Input.
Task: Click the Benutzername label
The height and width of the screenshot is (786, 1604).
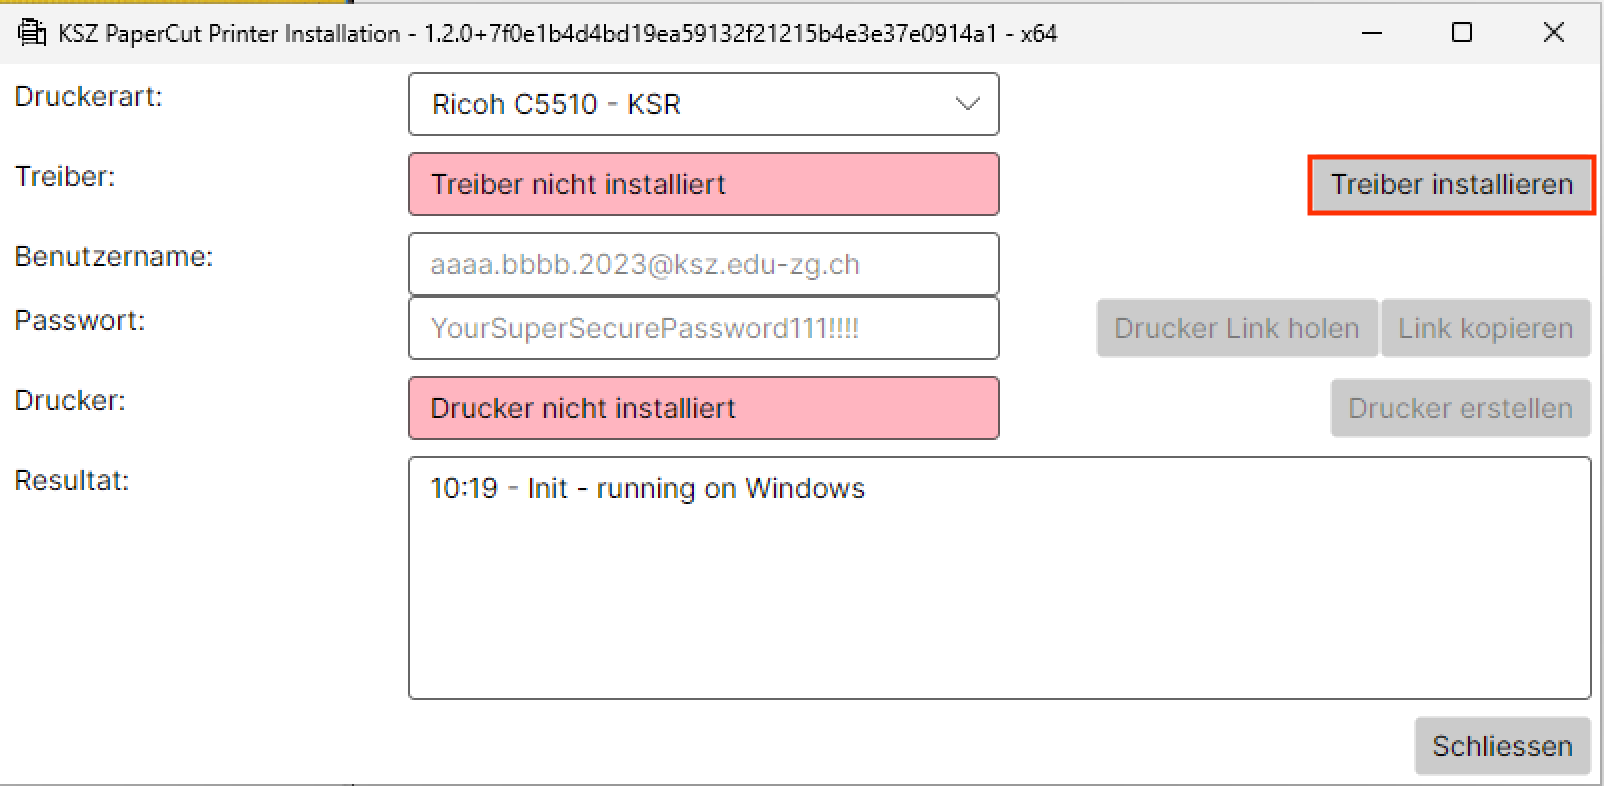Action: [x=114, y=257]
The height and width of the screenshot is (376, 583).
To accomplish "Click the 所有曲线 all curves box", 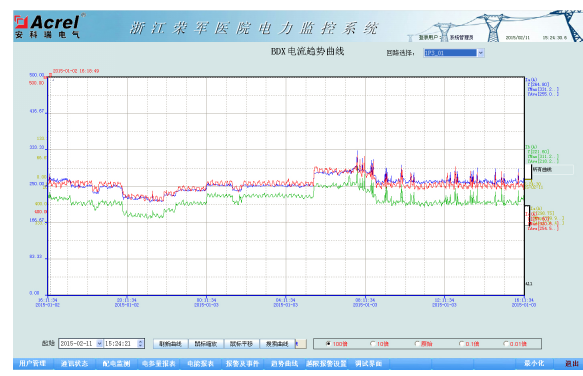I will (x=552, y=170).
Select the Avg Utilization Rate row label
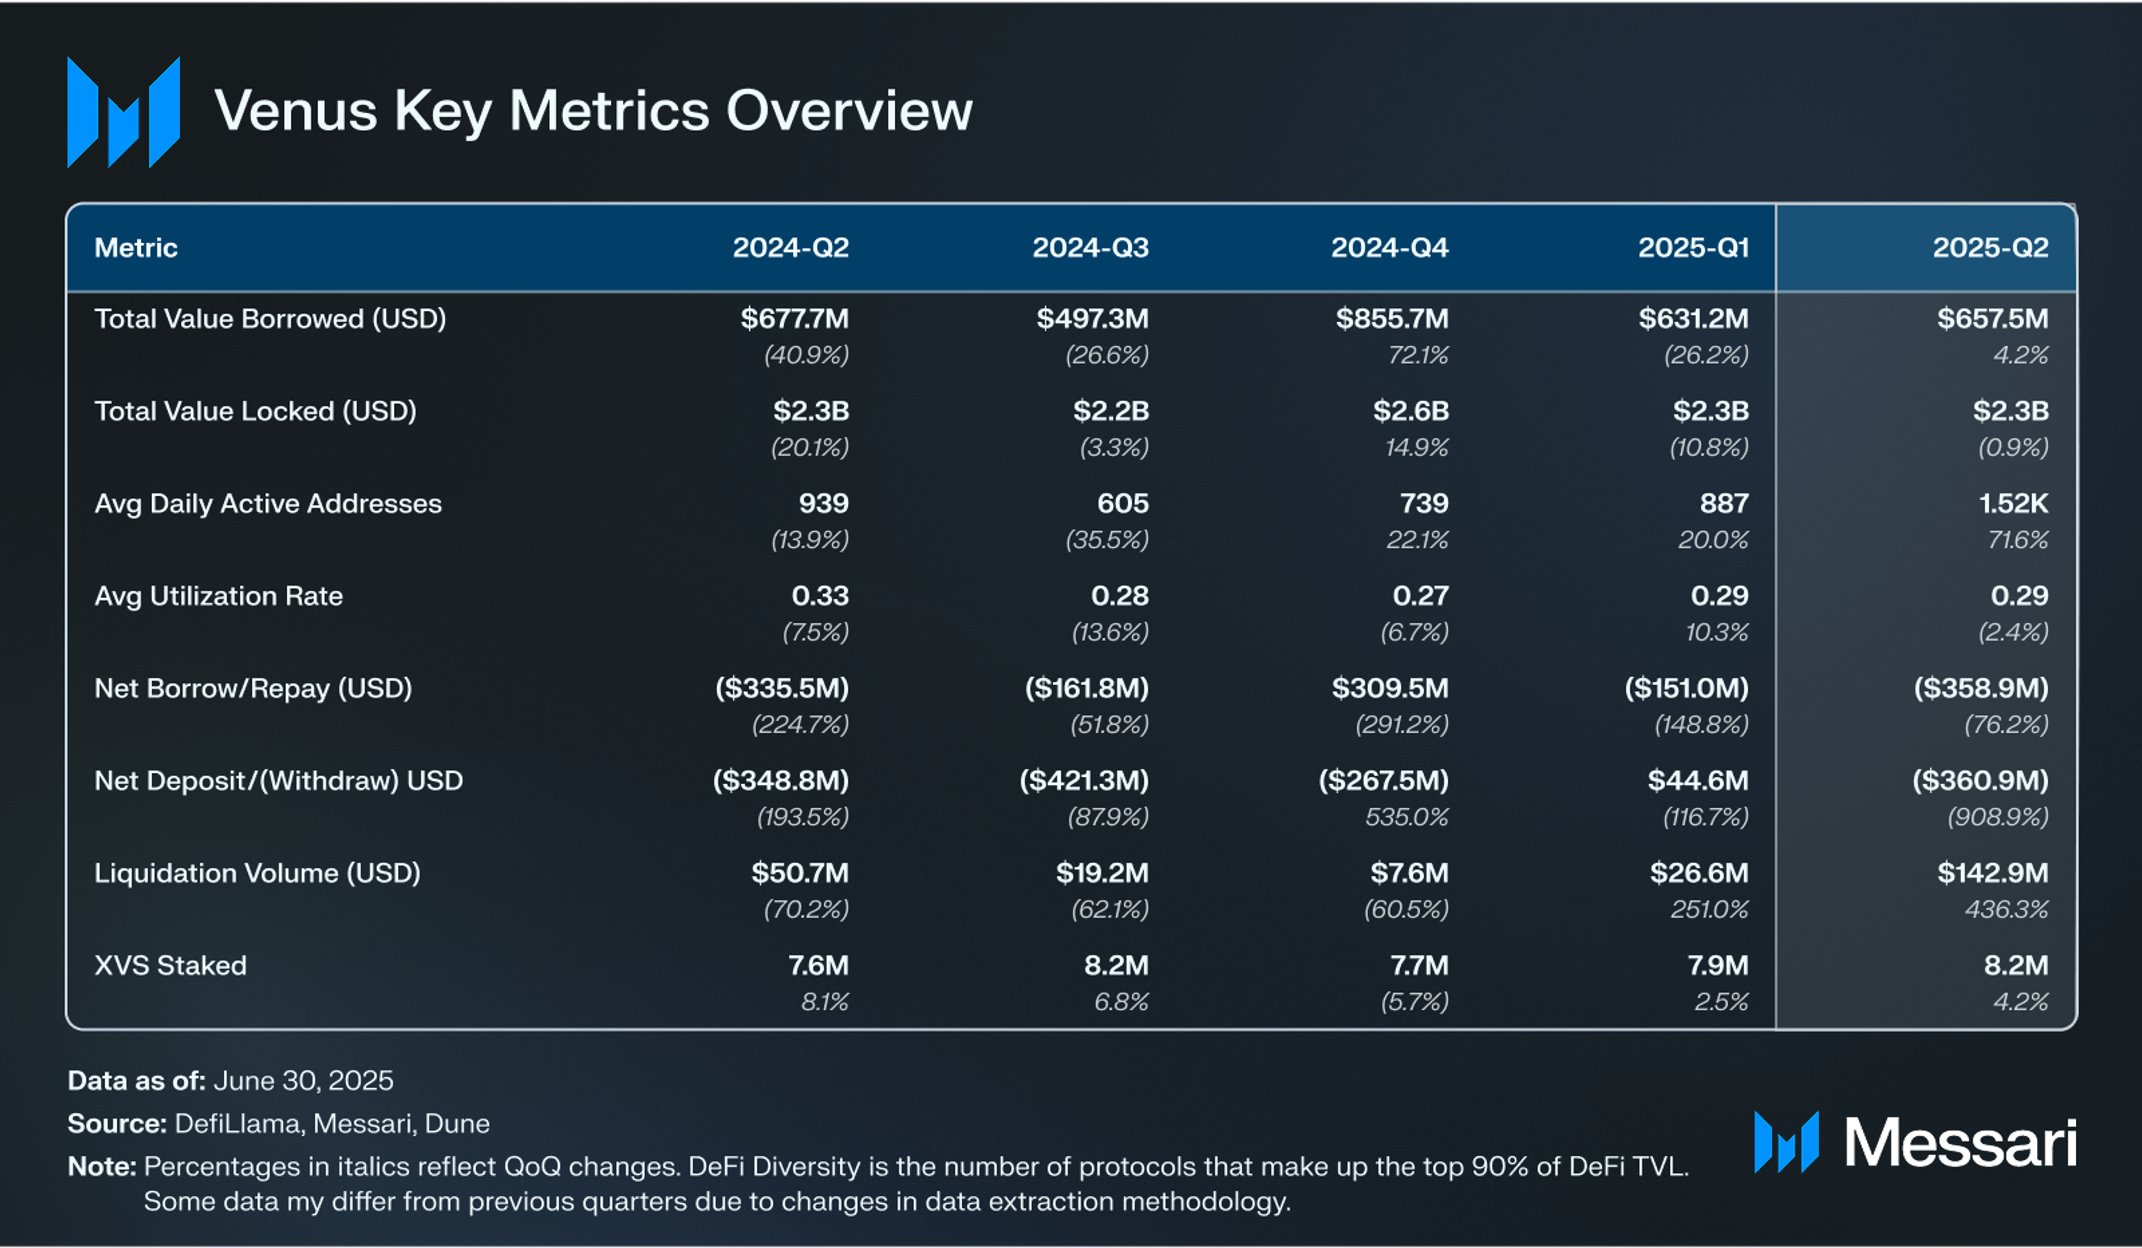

Required work.
Which of the lines above hold the word "label"? Copy each one.

Written solution.
Task: Click the Benutzername label
Select the Avg Utilization Rate row label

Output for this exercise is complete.